* [Excerpted text]:
Begin

Philippe Kruchten: You know, testing has its limits, too.

Sven Johann: Yes. That's true. You said this one company deliberately prioritizes every 4-5 sprints, the technical debt... How would you do that? How do you prioritize, how do you plan this work?

Philippe Kruchten: You need to bring technical debt at the same level of visibility as new functionality, defects, something like that. It needs to be in your backlog, it needs to be decomposed in a sufficiently small level of granularity, it needs to be estimated, and then you prioritize it with other activities. You could prioritize a little bit of technical debt fixing strategically in various situations.

Philippe Kruchten: That company I've taken as an example - they just try to focus on technical debt at some point in time in their release cycle. Immediately after a release, the first one or two iterations, there's a little bit more room to fix/address technical debt, giving them a little bit more time to work on the requirements for new functionality. But that's just a strategy. It's just putting some discipline.

Philippe Kruchten: Technical debt needs to be brought up, visible, and the costs associated with remediation need to be evaluated pretty much the same way you do it for any other action that you're going to take on your software. The big change that organizations have to do is to make technical debt a visible element. It's not some dirty secret that just a few developers know about and grumble. It needs to be brought up to a level of visibility where the whole organization can take technical debt into account in their decision about "What are we going to do next week/next month?"

Sven Johann: If technical debt is invisible, but at some point the effects become visible... Making it visible in a company, do I already need to have some problems, or to express that? For example, if I just have small code smells, which I can easily fix, that's not a problem; if I have many code smells, usually they end up in a higher amount of bugs, for example... So with that it becomes visible. Or if I have big problems with the architecture; the architecture is not really meeting the requirements a system has, for example scalability or performance or security, then it's becoming visible.

End

* [Given information]:
Begin

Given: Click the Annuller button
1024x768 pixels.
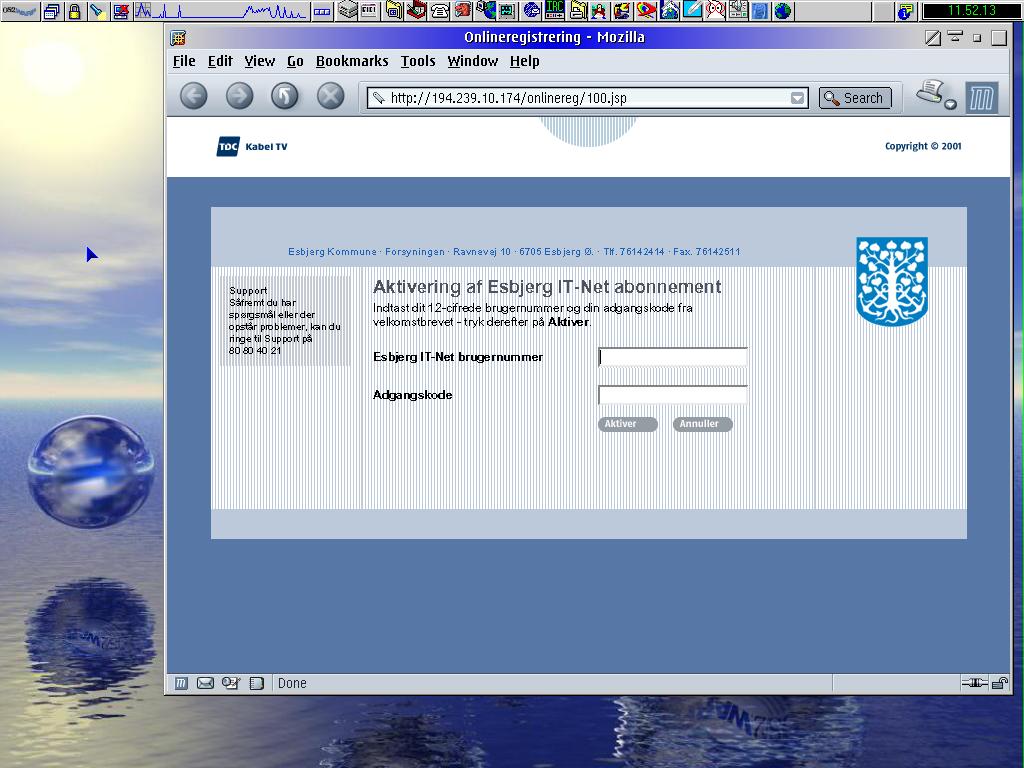Looking at the screenshot, I should tap(702, 424).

End

In the technical debt interview above, when does Kruchten's example company find more room to address technical debt?

In the first one or two iterations immediately after a release.